Uma das bebidas mais consumidas do mundo, o café pode ajudar na saúde do coração. Segundo estudo publicado na revista científica Circulation: Heart Failure nesta quarta (10/2), beber uma ou mais xícaras de café por dia pode reduzir as chances de insuficiência cardíaca.

Os pesquisadores analisaram informações de três grandes pesquisas que acompanharam pacientes por cerca de 10 anos. Ao todo, os dados trouxeram informações sobre as condições de saúde de cerca de 21 mil norte-americanos. Os responsáveis pelo levantamento são da Universidade do Colorado, Universidade Chapman e do Instituto de Precisão em Medicina Cardiovascular da Associação Americana do Coração.

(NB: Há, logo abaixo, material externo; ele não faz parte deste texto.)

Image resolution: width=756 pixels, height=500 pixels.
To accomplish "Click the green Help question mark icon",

De acordo com a análise dos dados, as pessoas que disseram tomar uma ou mais xícaras de café por dia mostraram menos chances de apresentarem insuficiência cardíaca a longo prazo, quando comparadas as que não tomam café ou preferem a versão descafeinada da bebida.

E, quanto mais café, melhor. Em duas das pesquisas, o risco caiu entre 5% e 12% a cada xícara a mais. Na outra, quem toma pelo menos dois cafés por dia apresentou risco 30% menor para a doença.

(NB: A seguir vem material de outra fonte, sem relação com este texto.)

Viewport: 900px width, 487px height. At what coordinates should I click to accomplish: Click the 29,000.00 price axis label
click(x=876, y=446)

“A associação entre a cafeína e o risco de insuficiência cardíaca foi uma surpresa. Café e cafeína são considerados pela população geral como substâncias ruins para o coração, uma vez que se tende a associá-las com palpitações e pressão alta”, afirmou David P. Kao, pesquisador responsável pelo levantamento, ao site EurekAlert.

Apesar dos resultados, ele considera que não há evidências suficientes para recomendar que as pessoas bebam mais café. “No fim das contas, beba café com moderação como parte de uma dieta saudável, que atenda às recomendações de frutas, vegetais e grãos, que tenha pouco sódio, gorduras saturadas, açúcares e laticínios”, explica Penny M.Kris-Etherton, uma das diretoras da Sociedade Americana do Coração.

A médica acrescenta que a cafeína é um estimulante e que consumi-la em excesso pode trazer problemas, como tremores e dificuldade para dormir.